» **Required tasks**:
- A) According to the post on Neil Gorsuch, on which issue did he side with the liberal wing of the Court?
- B) Carry on the post about Neil Gorsuch's record, starting after its last sentence.

═════ Text

From my distance, he appears to be the perfect Justice. I've noticed his name alongside RBG a couple of times, including an important dissent, so there's no questions of partisanship, and it looks like he's made decisions based on evidence and the Constitution rather than any political position.

I was very surprised to see such an alleged capital C conservative voting for FUCT in their copyright case, and I see he also sided with the liberal wing on Native American rights.

Am I missing something important, or is my assessment of Gorsuch as an excellent judge entirely correct?
 
If we're going to carefully scrutinise Kavanaugh's record since joining SCOTUS, maybe it's time to do the same with Neil Gorsuch.

From my distance, he appears to be the perfect Justice. I've noticed his name alongside RBG a couple of times, including an important dissent, so there's no questions of partisanship, and it looks like he's made decisions based on evidence and the Constitution rather than any political position.
...
Am I missing something important, or is my assessment of Gorsuch as an excellent judge entirely correct?
Keep in mind that Gorsuch has only been sitting on the supreme court for a couple of years, and while supreme court rulings are generally important, none have been over the issue of abortion.

══════════
═════ Provided data

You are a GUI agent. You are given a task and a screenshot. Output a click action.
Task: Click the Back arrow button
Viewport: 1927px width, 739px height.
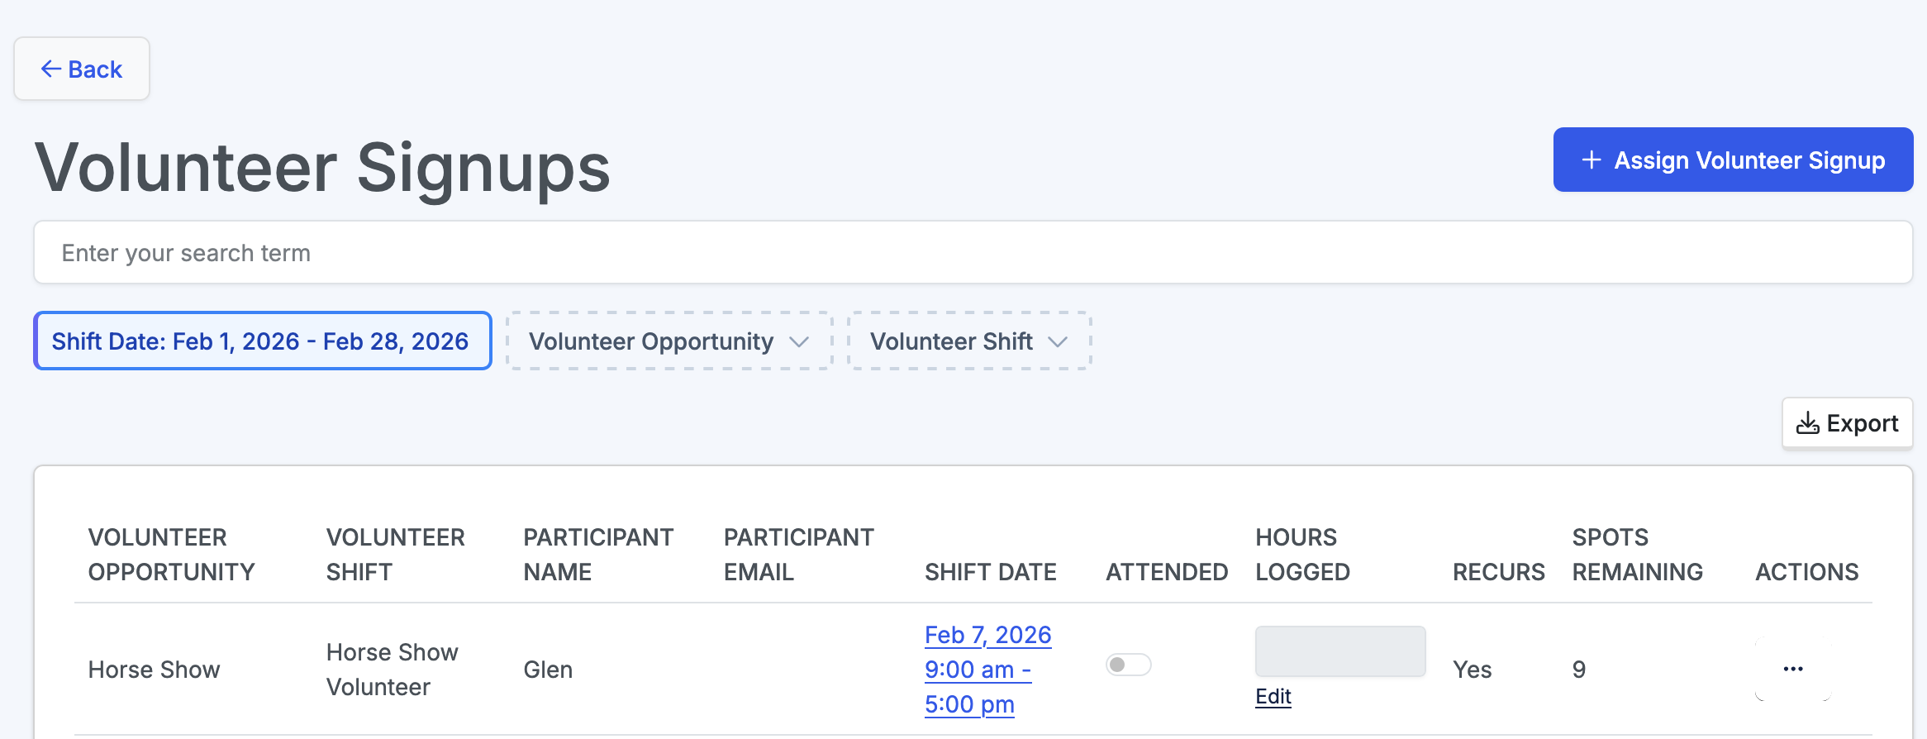click(x=81, y=69)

══════════

» **Answers by item number**:
- A) Native American rights.

- B)
And while he has voted with Ginsberg on some cases, he has also voted in opposition to her in several cases:

- On multiple capital punishment cases
- On a First amendment (religious) case

https://en.wikipedia.org/wiki/Bucklew_v._Precythe
https://en.wikipedia.org/wiki/Madison_v._Alabama
https://en.wikipedia.org/wiki/The_American_Legion_v._American_Humanist_Association

And even when Gorsuch voted with the more liberal judges, his decision wasn't necessarily based on ideology. (For example, one case where he voted with Ginsburg, his opinion was based on the ambiguity in the law.)

At this point, while a person can't dismiss the possibility that maybe Gorsuch will be a fair and non-ideological judge, its far too early to make that decision, and the evidence is suggesting that he will probably be more 'right wing' than 'impartial/swing vote/etc.'
 
A little more about Gorsuch's voting record:

From: https://fivethirtyeight.com/features/neil-gorsuch-is-paying-off-for-trump-so-far/
(An article from mid-2017)...

Trump’s travel ban, while unanimously allowing the ban to take partial effect...Gorsuch wanted the court to go even further in allowing all of the travel ban to go into effect.
...
In each of the 15 cases he’s weighed in on so far, Gorsuch has sided with the court’s single most conservative member, Justice Clarence Thomas.


So, I think its safe to conclude that Gorsuch is a right-wing douche bag.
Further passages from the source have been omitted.